The flag up on your mailbox is not just a signal to the mailman, but to the crook as well. And while you might be thinking, “don't they feel just a little bit bad for taking my money right out of my mailbox?”….
“They will report it as fraud, they were never going to lose no money and everything at the end of the day everybody is happy. I get my money – they don't lose nothing.” That is a convicted felon's rationale for stealing personal checks and credit cards out of mailboxes.
You heard him say the victims don't lose anything. But you do lose something - time. You have to get a new card and close old accounts.
Then there is the lack of peace of mind; What other information do they have?
You want to make sure you protect your personal information by not handing thieves the information they need. The flag up indicated that there was outgoing mail, which is usually a check to pay a phone bill, a check to pay electricity, a check to pay a car payment.
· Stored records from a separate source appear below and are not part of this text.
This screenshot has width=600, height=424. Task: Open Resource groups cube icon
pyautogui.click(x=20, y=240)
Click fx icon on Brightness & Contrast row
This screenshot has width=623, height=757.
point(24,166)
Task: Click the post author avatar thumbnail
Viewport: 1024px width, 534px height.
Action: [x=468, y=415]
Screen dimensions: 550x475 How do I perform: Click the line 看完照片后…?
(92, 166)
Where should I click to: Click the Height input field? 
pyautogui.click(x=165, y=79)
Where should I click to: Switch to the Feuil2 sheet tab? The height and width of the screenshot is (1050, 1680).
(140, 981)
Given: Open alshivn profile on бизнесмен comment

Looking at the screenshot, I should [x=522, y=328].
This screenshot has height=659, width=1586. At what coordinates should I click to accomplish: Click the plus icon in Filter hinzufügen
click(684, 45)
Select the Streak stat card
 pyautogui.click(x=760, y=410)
The conman explains, “you have access to those bank accounts, which you can alter the numbers on it – you can re-print your own checks.”
In this case, with this particular con-man, 1,000 people lost more than $70,000 simply by having their checks stolen!
What can you do? If you still write checks for bills, don't leave them in your personal mailbox. Use mailboxes or the letter slots at the post office.
And never leave items with personal information in your mailbox overnight.
If you bank online you still need to take precautions. Never pay your bills while you're at Starbucks or on some other public WiFi.
And opt for two-factor authentication, meaning you will have to use a password and then get an email or text with another code. It takes more of your time, but it's an extra level of safety.